When they do they are sending information unsecured over that network, which happens to be a wi-fi network. Other users, which use the wi-fi also, have the abilty to overhear or sniff your information. The image below shows an Ethereal capture of my fake user called jvandenbon.
As you can see from the image, the username jvandenbon is sending his password of Alice623001 to his mail server. This happens each time he hits send and receive. Not only is the username and password readable, but so is the email. Below is a screen capture of an email I sent to that user. You can see from the capture that I read the email then deleted it.
Here is the actual information from that email inside ethereal:
Received: from ?192.168.1.107? ( [184.108.40.206])
by mx.gmail.com with ESMTP id j4sm126467nzd.2005.11.22.19.09.50;
Tue, 22 Nov 2005 19:09:50 -0800 (PST)
Message-ID: <4383[email protected]>
Date: Tue, 22 Nov 2005 22:09:04 -0500
User-Agent: Mozilla Thunderbird 1.0.6 (Windows/20050716)
X-Accept-Language: en-us, en
Subject: Are you reading my email
Content-Type: text/plain; charset=ISO-8859-1; format=flowed
you can read this message
So as you can see a default email client and POP3 account is not very secure. You are basically sending your userinformation and password for all to see if they know how. What is scary, is when you actually do sniff a network the amount of email usernames and passwords are actually sent. The day that I caught that kid at the coffee shop I saw about 10 username flying over the network.
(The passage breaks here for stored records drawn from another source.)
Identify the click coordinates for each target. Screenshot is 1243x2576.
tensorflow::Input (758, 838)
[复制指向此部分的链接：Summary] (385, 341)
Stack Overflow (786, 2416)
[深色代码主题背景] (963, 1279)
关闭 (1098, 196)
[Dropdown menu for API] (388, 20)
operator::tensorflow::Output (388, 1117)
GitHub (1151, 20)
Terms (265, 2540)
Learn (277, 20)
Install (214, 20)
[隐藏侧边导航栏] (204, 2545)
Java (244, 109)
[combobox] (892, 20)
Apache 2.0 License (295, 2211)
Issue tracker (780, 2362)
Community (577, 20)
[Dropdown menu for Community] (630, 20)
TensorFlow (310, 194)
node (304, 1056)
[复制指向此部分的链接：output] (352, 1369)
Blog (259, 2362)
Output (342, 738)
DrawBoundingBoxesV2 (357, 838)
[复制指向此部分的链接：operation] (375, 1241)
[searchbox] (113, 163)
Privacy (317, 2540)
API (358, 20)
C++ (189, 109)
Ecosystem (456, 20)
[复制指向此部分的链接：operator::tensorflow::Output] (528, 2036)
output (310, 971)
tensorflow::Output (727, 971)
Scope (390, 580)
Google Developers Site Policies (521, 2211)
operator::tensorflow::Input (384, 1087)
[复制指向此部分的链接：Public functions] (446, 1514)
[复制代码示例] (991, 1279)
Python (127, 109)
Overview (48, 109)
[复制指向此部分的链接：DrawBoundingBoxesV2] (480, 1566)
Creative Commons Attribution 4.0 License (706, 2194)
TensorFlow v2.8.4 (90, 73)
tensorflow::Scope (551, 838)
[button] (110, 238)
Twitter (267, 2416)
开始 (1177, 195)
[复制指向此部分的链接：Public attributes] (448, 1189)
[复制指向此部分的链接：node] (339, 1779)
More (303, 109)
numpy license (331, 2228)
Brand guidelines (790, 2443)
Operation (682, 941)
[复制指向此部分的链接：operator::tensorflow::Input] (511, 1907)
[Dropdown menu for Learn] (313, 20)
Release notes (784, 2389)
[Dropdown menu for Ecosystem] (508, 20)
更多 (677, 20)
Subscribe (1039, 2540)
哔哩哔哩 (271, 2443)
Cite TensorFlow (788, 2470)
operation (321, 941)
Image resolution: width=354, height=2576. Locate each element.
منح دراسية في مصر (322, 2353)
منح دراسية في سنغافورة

At this point some people may be saying why do I care, it is just an email account? Well ask yourself, a few questions. Do you use that password for anything else, like your online bank site, or bill pay, or paypal, or even your gas or electric site? Do you use that email for any other accounts like paypal, ebay, or your bank site. Could someone use your email and password to ask your bank to reset your online bank password? These are all just food for thought.
Others are probably reading this and saying that the users should know how to secure their email account properly and use SSL / TLS over POP. I plan on helping people do that in my next post.
To keep this part 1 section going, let’s discuss what other information your machine may be telling people about you. So far we have seen that email; usernames, passwords, and messages can be viewed. Now I will show how online web email accounts can also be viewed. Though not as easy, online or web mail can also be seen over the network. This is only true when it is not used under SSL (https). Below is a picture of what a typical web mail login looks like. You can see the username jvandenbon and his password being sent over the network.
All the information I have talked about so far is from a user’s computer being sent out. This means you are initiating traffic, checking email, browsing web sites. But, what about your computer, does it answer questions about you when asked? It amazed me when I did a quick scan of the coffee shop wi-fi the other week. I saw 3 laptops that had network shares available on them. That means I was able to copy files off that machine.